Emin, enfin, aimait l’Afrique. En quelque lieu qu’ils résident, le propre des agens coloniaux est de rêver sans cesse de départ. Ils comptent et recomptent combien de jours les séparent encore du jour béni où ils s’embarqueront pour l’Europe. Emin, point. C’était un des étonnemens de Junker qu’à Lado, dans leurs longs tête-à-tête, il ne parlât jamais, même par allusion, de sa famille ou de son pays natal. Il semblait mort à tout ce qui n’était pas le coin de terre africaine où le hasard de sa vie aventureuse l’avait amené. Là, il s’était uni à une Abyssine qui lui avait donné deux enfans, et il paraissait décidé à y finir sa vie. Pendant sa complète séparation d’avec le monde civilisé, de 1884 à 1888, il répétait sans cesse dans ses lettres qu’il voulait rester sur le Haut Nil pourvu seulement qu’on le ravitaillât. Certes, Stanley lui faisait bien peur, mais malgré l’étrange fascination que cet homme exerçait sur lui, il aurait trouvé dans son amour pour son pays le courage de le braver en face, si l’indiscipline de ses soldats ne l’avait contraint de se retirer. Emin a ressuscité le type aujourd’hui disparu de l’Anglo-Indien, de l’agent de l’ancienne Compagnie des Indes, qui arrivait jeune en Asie, y vivait à l’orientale avec son harem indigène, s’attachait au pays et y mourait sans souvent avoir revu l’Angleterre.

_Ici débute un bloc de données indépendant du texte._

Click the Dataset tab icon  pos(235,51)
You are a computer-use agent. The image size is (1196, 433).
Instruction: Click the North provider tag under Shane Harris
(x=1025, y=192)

Aussi rêve-t-il pour sa province des destinées brillantes. Mille beaux projets s’entre-croisent dans son esprit. Il projette d’y acclimater animaux domestiques et plantes utiles. De petites cultures de riz et de cannes à sucre, nouvellement introduites, le préoccupent fort. Il tourne les yeux vers les personnages de marque qui s’intéressent à l’Afrique. Il veut s’adresser tantôt à Léopold II roi des Belges, non encore souverain de l’Etat indépendant du Congo, mais déjà protecteur de l’Association internationale africaine, tantôt au cardinal Lavigerie, archevêque de Carthage.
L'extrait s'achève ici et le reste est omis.